人事院は25日、2004年の「営利企業への就職の承認に関する年次報告」(天
下り白書)を国会と内閣に提出した。これによると、人事院の承認を受け、出身省
庁と関係のある民間企業に再就職した本省課長級以上の国家公務員は86人で、前
年より12人増加した。うち本省課長以上と管区機関の長の「幹部職員」は26人
だった、とのこと。

 

国家公務員は、退職前5年間に在籍していた省庁と密接な関係にある企業へは退職
後2年は再就職できないのが原則であるものの、人事院の承認を得れば可能になる。
どういったケースで承認しているのか疑問が残る。
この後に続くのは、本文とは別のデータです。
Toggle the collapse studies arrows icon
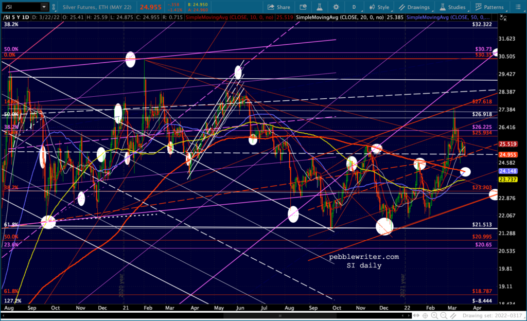click(503, 18)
特に天下りの経緯は「官のあっ
せん、仲介など」が50・0%にも上り、要は密接な企業であるが故に天下りを受
け入れざるをえないのだと考えるのが普通である。

 

表題にある「営利企業」とは国家公務員の「営利(天下り)」という意味と勘ぐられ
ても仕方あるまい。官と民の距離は天下りを受け入れることで縮まるものではなく、
官の既得権益を是正することから始まる。官にも民の血を入れる「天上り」という
名の交流を促進すべきではないか。中高年の職の世話をする天下りと違い、若手と
呼ばれる層を派遣することが血をより良く循環出来るのではなかろうか。